Nach ihrem Deutschland-Besuch will sich die Delegation von US-Abgeordneten heute in Brüssel um Schadensbegrenzung in der NSA-Affäre bemühen.

US-Delegation will in Brüssel Wogen in NSA-Affäre glätten
Maurizio Gambarini US-Delegation will in Brüssel Wogen in NSA-Affäre glätten

Die US-Abgeordneten treffen am Morgen EU-Justizkommissarin Viviane Reding sowie Innenkommissarin Cecilia Malmström. Thema ist die Bespitzelung von EU-Institutionen durch den amerikanischen Geheimdienst. Aber auch die Verhandlungen über ein europäisch-amerikanisches Freihandelsabkommen sowie ein besserer Datenschutz für EU-Bürger sollen zur Sprache kommen.

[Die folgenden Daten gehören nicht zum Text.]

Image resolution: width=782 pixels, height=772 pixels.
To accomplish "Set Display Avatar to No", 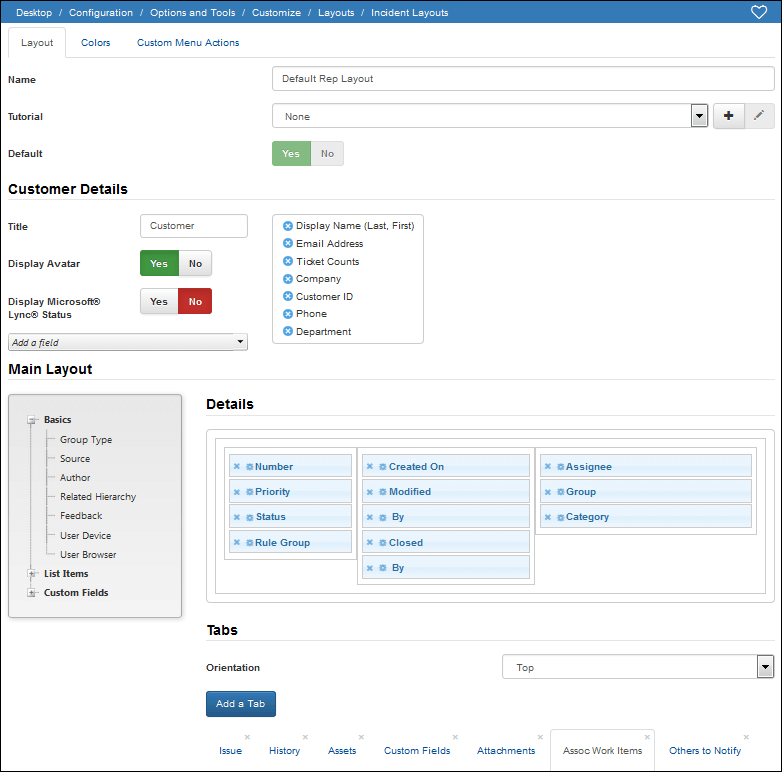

Anschließend werden der demokratische Senator Chris Murphy und der Kongress-Abgeordnete Gregory Meeks im Europaparlament sein, wo sie sich den Fragen der Abgeordneten stellen. Mit dem Besuch wollen die USA verloren gegangenes Vertrauen wieder herstellen.

Dies hatten die beiden Politiker am Montag auch in Berlin beabsichtigt. Murphy gab zu, dass mit der Überwachung des Handys von Bundeskanzlerin Angela Merkel «eine Linie überschritten worden» sei. Auf eine öffentliche Entschuldigung wollte er sich wie auch Meeks nicht einlassen.

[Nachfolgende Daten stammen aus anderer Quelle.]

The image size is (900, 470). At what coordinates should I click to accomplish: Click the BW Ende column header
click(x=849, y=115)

Die Bundesregierung machte deutlich, dass sie auf weitere Aufklärung besteht. Der amtierende Außenminister Guido Westerwelle (FDP) und Innenminister Hans-Peter Friedrich (CSU) mahnten «besondere Anstrengungen» an. Eine Wiederholung der Affäre soll durch neue Vereinbarungen zwischen Berlin und Washington vermieden werden.

Die NSA-Affäre ist am Dienstag auch Thema bei den Vereinten Nationen in New York. Ein Ausschuss der Vollversammlung (16.00 Uhr MEZ) berät über eine von Deutschland und Brasilien eingebrachte Resolution gegen Lauschangriffe. Erwartet wird, dass das Papier angenommen wird. Danach geht der Entwurf noch an die Vollversammlung, wo eine Annahme ebenfalls als wahrscheinlich gilt.